• _Task objective_
Look through the records below for the line with "You are a GUI agent. The screenshot is 1280×822." and the line with "anmolc@mtnl.net.in (678, 406)", then return those lines and all lines between, exactly.

• _Exercise data_
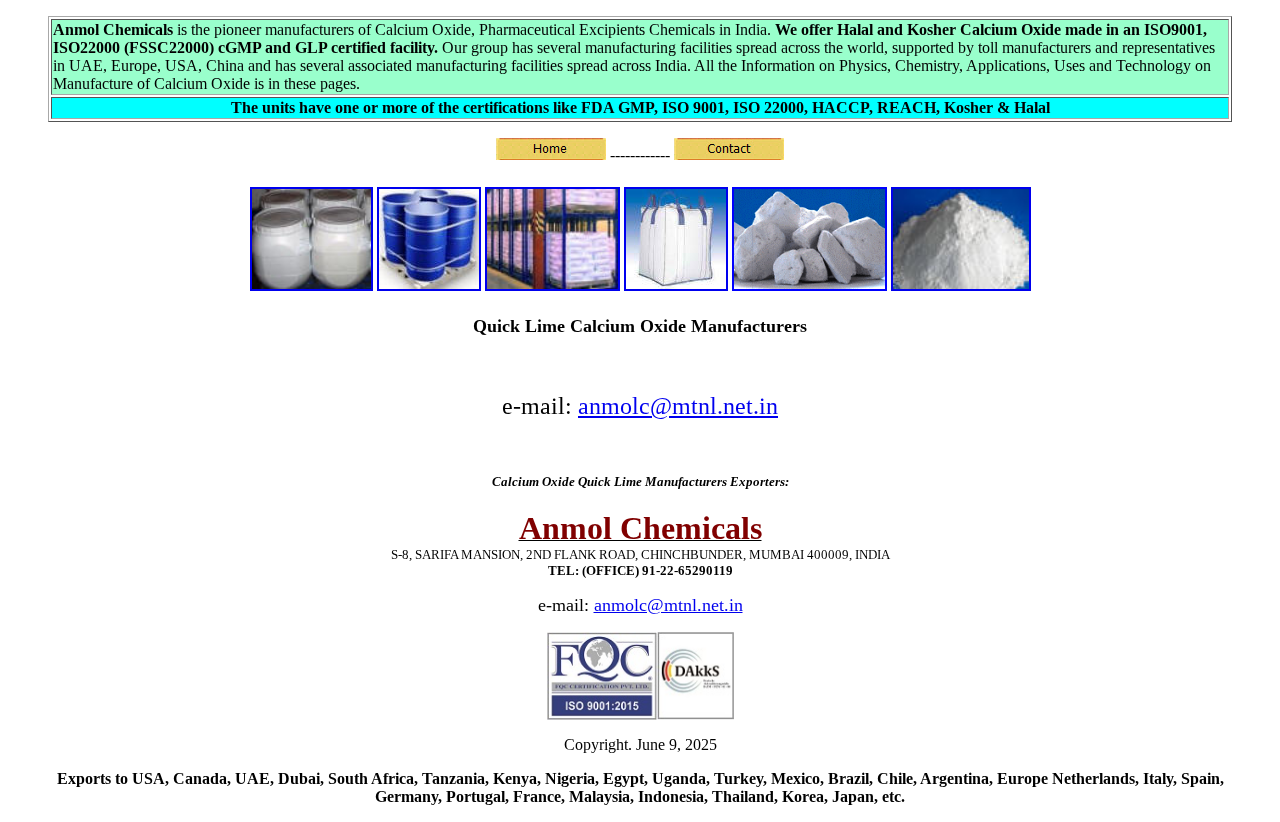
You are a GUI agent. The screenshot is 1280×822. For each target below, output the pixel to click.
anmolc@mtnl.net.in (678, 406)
* * *
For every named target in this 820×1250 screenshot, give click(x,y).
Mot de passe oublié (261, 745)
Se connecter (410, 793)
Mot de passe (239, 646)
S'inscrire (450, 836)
--
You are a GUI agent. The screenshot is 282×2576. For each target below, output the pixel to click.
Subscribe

• _Answer section_
You are a GUI agent. The screenshot is 1280×822. For each target below, output the pixel to click.
anmolc@mtnl.net.in (678, 406)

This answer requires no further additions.